**Document segment:**
Hopefully we can close out this antique issue if we can get a handle on the current state of affairs via a reproducible test case. Otherwise, this is at risk of being closed as stale.

rusackas avatar Apr 04 '24 18:04 rusackas

We have just upgraded to 3.1.2 and facing same error wherever we have UNION or UNION ALL inside CTE . Is there any solution we have? Please share. This Issue I have faced with Redshift and Postgresql both.

For ref I have attached Error Query and working query.
problematic query:

`with combine_data as (select 'delivery_order'                                  as table_name,
                             date(ado.finished_date)                           as order_finished_date,
                             count(case when status = 'CANCELLED' then id end) as cancelled_order,
                             count(case when status = 'COMPLETED' then id end) as completed_order,
                             count(id)                                         as total_order
                      from staging.amdelivery_delivery_order ado
                      where date(ado.finished_date) = current_date - 1
                      group by 2

                      UNION ALL

                      (select 'order_flow_history'                                        as table_name,
                              date(creation_date)                                         as order_finished_date,
                              count(case when order_flow_event = 'CANCELLED' then id end) as cancelled_order,
                              count(case when order_flow_event = 'COMPLETED' then id end) as completed_order,
                              count(id)                                                   as total_order
                       from staging.amdelivery_order_flow_history ofh
                       where date(creation_date) = current_date - 1
                       group by 2))

select table_name,
       order_finished_date,
       cancelled_order,
       completed_order,
       total_order
from combine_data`

At same Time when I removed UNION ALL statement and make separate CTE and then apply union , this worked well.

working query:

`with delivery_order as (select 'delivery_order'                                  as table_name,
                               date(ado.finished_date)                           as order_finished_date,
                               count(case when status = 'CANCELLED' then id end) as cancelled_order,
                               count(case when status = 'COMPLETED' then id end) as completed_order,
                               count(id)                                         as total_order
                        from staging.amdelivery_delivery_order ado
                        where ado.service_type IN ('delivery', 'courier')
                          and date(ado.finished_date) = current_date - 1
                        group by 2),

     order_flow_history as
         (select 'order_flow_history'                                        as table_name,
                 date(creation_date)                                         as order_finished_date,
                 count(case when order_flow_event = 'CANCELLED' then id end) as cancelled_order,
                 count(case when order_flow_event = 'COMPLETED' then id end) as completed_order,
                 count(id)                                                   as total_order
          from staging.amdelivery_order_flow_history ofh
          where date(creation_date) = current_date - 1
          group by 2),

     combine_data as (select *
                      from delivery_order
                      UNION ALL
                      select *
                      from order_flow_history)

select table_name,
       order_finished_date,
       cancelled_order,
       completed_order,
       total_order
from combine_data



`

VikramKumarArammeem avatar May 21 '24 14:05 VikramKumarArammeem

The problem seems to be related to parentheses. If you remove the ( ) from your second subquery (select 'order_flow_history'....), it should work.

rahmedrbx avatar Oct 16 '24 00:10 rahmedrbx

Right, those parenthesis after the UNION ALL are throwing off the parser, and probably not standard/ANSI-SQL Screenshot 2024-10-17 at 8 41 31 AM

mistercrunch avatar Oct 16 '24 23:10 mistercrunch

Thank you for reporting this issue. However, the issue was reported on a version of Superset that we no longer support or it does not contain a valid Superset version. As of this moment, we only actively support Superset 4.0 and 4.1. To maintain a more actionable Issues backlog, we're going to close this issue for now. If you (or anyone reading this) are still experiencing this on a currently supported version of Superset, please either reopen this Issue, or file a new one with updated context (screenshots, reproduction steps) and we'll do our best to support it. Thank you

michael-s-molina avatar Jan 23 '25 19:01 michael-s-molina

**Data excerpt:**
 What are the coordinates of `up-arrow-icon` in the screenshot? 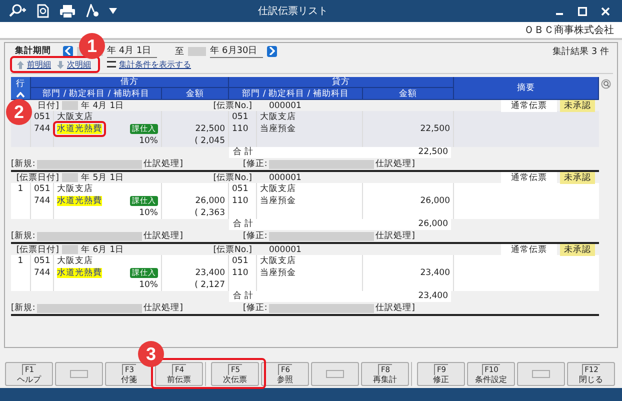 It's located at (20, 64).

**Exercise tasks:**
A) Answer these questions about the Superset issue thread:
(i) Which version did the team upgrade to before running into the error?
(ii) Which two databases did the error show up with?
(iii) Which Superset versions does the closing comment say are actively supported?
B) Retype the Superset issue thread from "rusackas avatar Apr" up to and including "and Postgresql both.".

**Answer section:**
A)
(i) 3.1.2
(ii) Redshift and Postgresql
(iii) Superset 4.0 and 4.1

B)
rusackas avatar Apr 04 '24 18:04 rusackas

We have just upgraded to 3.1.2 and facing same error wherever we have UNION or UNION ALL inside CTE . Is there any solution we have? Please share. This Issue I have faced with Redshift and Postgresql both.